A question that comes up a lot: why does a 7B model that “fits in 14 GB” fall over when you serve it to a handful of users? The answer is almost always the KV cache.
What it caches
In a transformer, each token attends to every previous token via keys and values. Naively, generating token n recomputes the keys and values for tokens 1..n-1 every step — quadratic and wasteful. So we cache them: compute K and V once per token, keep them around, and each new token just attends against the stored cache.
That turns decoding from O(n²) recompute into O(n), which is the whole reason generation is tractable. But the cache has to live somewhere.
The memory math
Per token, the cache stores K and V for every layer and head:
bytes ≈ 2 (K and V) × n_layers × n_heads × head_dim × dtype_size
For a 7B-class model in fp16 that’s on the order of hundreds of KB per token. Multiply by a 4k context and by every concurrent request and the cache, not the weights, is what blows your budget.

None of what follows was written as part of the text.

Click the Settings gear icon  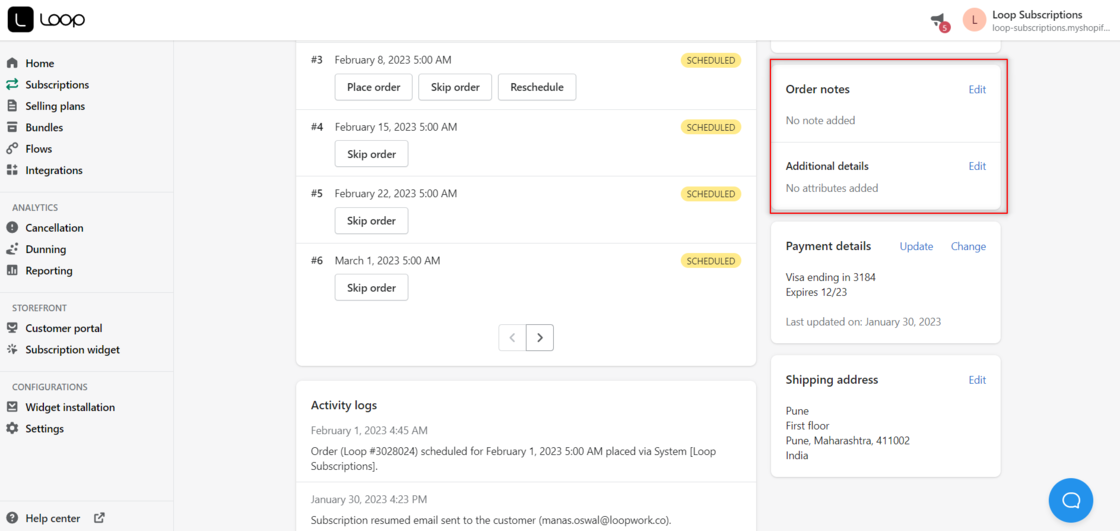click(12, 428)
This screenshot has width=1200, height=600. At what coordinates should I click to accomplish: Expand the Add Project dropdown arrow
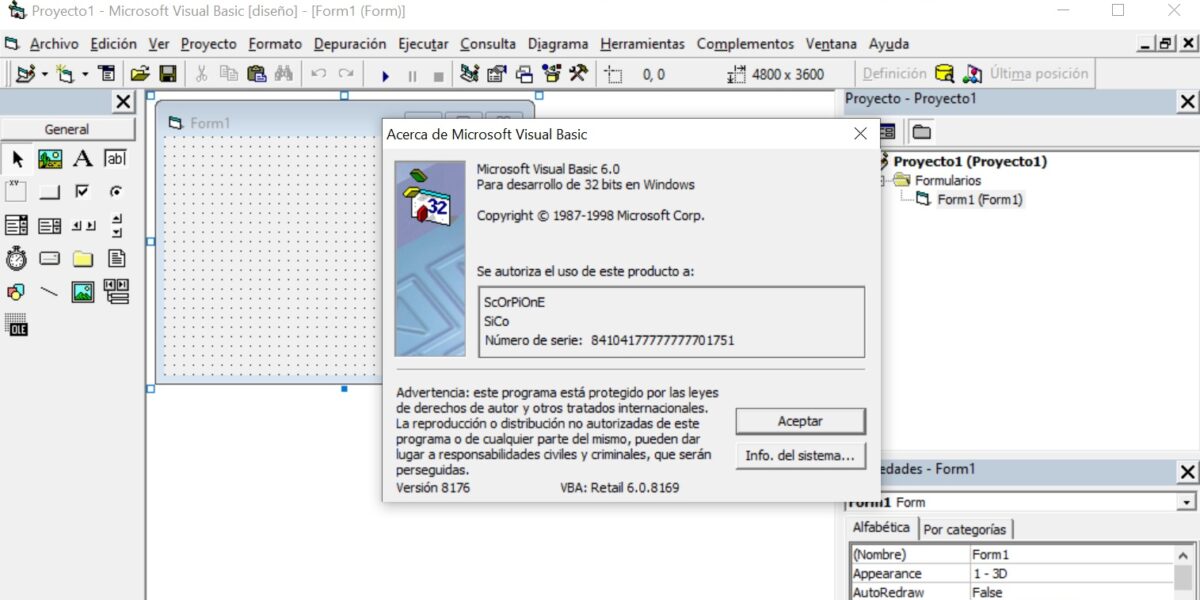tap(45, 74)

The weights are a fixed cost; the KV cache scales with batch × sequence_length.
What people do about it
- Paged attention (vLLM): manage the cache in fixed-size blocks like OS virtual memory, so you stop wasting the tail of every sequence’s allocation.
- GQA / MQA: share K/V heads across query heads, shrinking the cache by the sharing factor.
- Quantized cache: store K/V in int8/fp8 and eat a small quality hit.
Once you internalise that inference is memory-bandwidth-bound, a lot of serving decisions stop being mysterious.